■ Task instructions: The whole listing must be returned exactly, with no line missing.

■ Records to use:
+ + + +

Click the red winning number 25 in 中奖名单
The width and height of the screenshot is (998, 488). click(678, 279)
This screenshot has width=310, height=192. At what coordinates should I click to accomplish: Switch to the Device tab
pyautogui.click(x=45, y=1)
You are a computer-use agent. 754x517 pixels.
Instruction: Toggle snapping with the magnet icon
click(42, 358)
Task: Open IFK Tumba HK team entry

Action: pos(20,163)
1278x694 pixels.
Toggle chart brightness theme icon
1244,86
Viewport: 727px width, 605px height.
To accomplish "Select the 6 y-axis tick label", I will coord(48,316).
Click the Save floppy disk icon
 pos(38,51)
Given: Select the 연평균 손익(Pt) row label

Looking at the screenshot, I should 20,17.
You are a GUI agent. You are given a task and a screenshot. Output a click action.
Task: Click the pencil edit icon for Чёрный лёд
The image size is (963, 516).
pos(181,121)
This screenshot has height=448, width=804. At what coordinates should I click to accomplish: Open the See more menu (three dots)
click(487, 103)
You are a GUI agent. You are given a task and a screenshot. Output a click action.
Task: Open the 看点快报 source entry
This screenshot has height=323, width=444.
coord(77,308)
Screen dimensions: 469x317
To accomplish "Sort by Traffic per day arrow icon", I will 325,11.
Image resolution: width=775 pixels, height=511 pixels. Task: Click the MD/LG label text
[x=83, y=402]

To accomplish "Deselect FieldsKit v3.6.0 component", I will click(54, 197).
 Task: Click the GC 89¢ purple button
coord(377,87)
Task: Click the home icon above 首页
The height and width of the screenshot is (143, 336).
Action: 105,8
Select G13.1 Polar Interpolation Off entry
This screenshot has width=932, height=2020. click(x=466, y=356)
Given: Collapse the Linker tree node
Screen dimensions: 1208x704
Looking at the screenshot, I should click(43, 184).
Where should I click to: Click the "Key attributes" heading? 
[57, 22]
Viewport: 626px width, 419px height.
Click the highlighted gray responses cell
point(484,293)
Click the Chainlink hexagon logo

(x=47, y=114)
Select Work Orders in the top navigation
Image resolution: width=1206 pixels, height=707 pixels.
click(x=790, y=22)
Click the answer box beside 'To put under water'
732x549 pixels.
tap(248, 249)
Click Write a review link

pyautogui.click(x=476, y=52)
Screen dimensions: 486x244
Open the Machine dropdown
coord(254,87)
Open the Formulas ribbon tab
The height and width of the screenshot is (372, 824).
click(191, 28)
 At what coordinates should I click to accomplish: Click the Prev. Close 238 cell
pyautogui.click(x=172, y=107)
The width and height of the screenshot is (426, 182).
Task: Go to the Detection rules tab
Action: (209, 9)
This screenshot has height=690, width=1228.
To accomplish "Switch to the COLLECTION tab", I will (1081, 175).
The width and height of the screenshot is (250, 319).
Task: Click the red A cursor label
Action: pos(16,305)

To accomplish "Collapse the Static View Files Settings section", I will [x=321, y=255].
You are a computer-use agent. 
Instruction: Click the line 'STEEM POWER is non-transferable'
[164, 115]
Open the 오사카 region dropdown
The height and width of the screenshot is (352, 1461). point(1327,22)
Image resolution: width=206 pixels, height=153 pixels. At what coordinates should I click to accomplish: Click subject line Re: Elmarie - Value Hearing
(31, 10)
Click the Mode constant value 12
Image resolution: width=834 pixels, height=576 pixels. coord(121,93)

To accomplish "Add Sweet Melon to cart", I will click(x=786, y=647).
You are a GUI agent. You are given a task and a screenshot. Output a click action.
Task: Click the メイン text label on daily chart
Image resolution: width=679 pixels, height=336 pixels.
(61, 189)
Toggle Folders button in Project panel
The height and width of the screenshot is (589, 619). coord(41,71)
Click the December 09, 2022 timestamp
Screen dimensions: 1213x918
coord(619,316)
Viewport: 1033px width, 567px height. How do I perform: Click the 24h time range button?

+ + + +

■ Response below:
Click the red winning number 25 in 中奖名单
The width and height of the screenshot is (998, 488). click(678, 279)
This screenshot has width=310, height=192. At what coordinates should I click to accomplish: Switch to the Device tab
pyautogui.click(x=45, y=1)
You are a computer-use agent. 754x517 pixels.
Instruction: Toggle snapping with the magnet icon
click(42, 358)
Task: Open IFK Tumba HK team entry

Action: pos(20,163)
1278x694 pixels.
Toggle chart brightness theme icon
1244,86
Viewport: 727px width, 605px height.
To accomplish "Select the 6 y-axis tick label", I will coord(48,316).
Click the Save floppy disk icon
 pos(38,51)
Given: Select the 연평균 손익(Pt) row label

Looking at the screenshot, I should 20,17.
You are a GUI agent. You are given a task and a screenshot. Output a click action.
Task: Click the pencil edit icon for Чёрный лёд
The image size is (963, 516).
pos(181,121)
This screenshot has height=448, width=804. At what coordinates should I click to accomplish: Open the See more menu (three dots)
click(487, 103)
You are a GUI agent. You are given a task and a screenshot. Output a click action.
Task: Open the 看点快报 source entry
This screenshot has height=323, width=444.
coord(77,308)
Screen dimensions: 469x317
To accomplish "Sort by Traffic per day arrow icon", I will 325,11.
Image resolution: width=775 pixels, height=511 pixels. Task: Click the MD/LG label text
[x=83, y=402]

To accomplish "Deselect FieldsKit v3.6.0 component", I will click(54, 197).
 Task: Click the GC 89¢ purple button
coord(377,87)
Task: Click the home icon above 首页
The height and width of the screenshot is (143, 336).
Action: 105,8
Select G13.1 Polar Interpolation Off entry
This screenshot has width=932, height=2020. click(x=466, y=356)
Given: Collapse the Linker tree node
Screen dimensions: 1208x704
Looking at the screenshot, I should click(43, 184).
Where should I click to: Click the "Key attributes" heading? 
[57, 22]
Viewport: 626px width, 419px height.
Click the highlighted gray responses cell
point(484,293)
Click the Chainlink hexagon logo

(x=47, y=114)
Select Work Orders in the top navigation
Image resolution: width=1206 pixels, height=707 pixels.
click(x=790, y=22)
Click the answer box beside 'To put under water'
732x549 pixels.
tap(248, 249)
Click Write a review link

pyautogui.click(x=476, y=52)
Screen dimensions: 486x244
Open the Machine dropdown
coord(254,87)
Open the Formulas ribbon tab
The height and width of the screenshot is (372, 824).
click(191, 28)
 At what coordinates should I click to accomplish: Click the Prev. Close 238 cell
pyautogui.click(x=172, y=107)
The width and height of the screenshot is (426, 182).
Task: Go to the Detection rules tab
Action: (209, 9)
This screenshot has height=690, width=1228.
To accomplish "Switch to the COLLECTION tab", I will (1081, 175).
The width and height of the screenshot is (250, 319).
Task: Click the red A cursor label
Action: pos(16,305)

To accomplish "Collapse the Static View Files Settings section", I will [x=321, y=255].
You are a computer-use agent. 
Instruction: Click the line 'STEEM POWER is non-transferable'
[164, 115]
Open the 오사카 region dropdown
The height and width of the screenshot is (352, 1461). point(1327,22)
Image resolution: width=206 pixels, height=153 pixels. At what coordinates should I click to accomplish: Click subject line Re: Elmarie - Value Hearing
(31, 10)
Click the Mode constant value 12
Image resolution: width=834 pixels, height=576 pixels. coord(121,93)

To accomplish "Add Sweet Melon to cart", I will click(x=786, y=647).
You are a GUI agent. You are given a task and a screenshot. Output a click action.
Task: Click the メイン text label on daily chart
Image resolution: width=679 pixels, height=336 pixels.
(61, 189)
Toggle Folders button in Project panel
The height and width of the screenshot is (589, 619). coord(41,71)
Click the December 09, 2022 timestamp
Screen dimensions: 1213x918
coord(619,316)
Viewport: 1033px width, 567px height. How do I perform: Click the 24h time range button?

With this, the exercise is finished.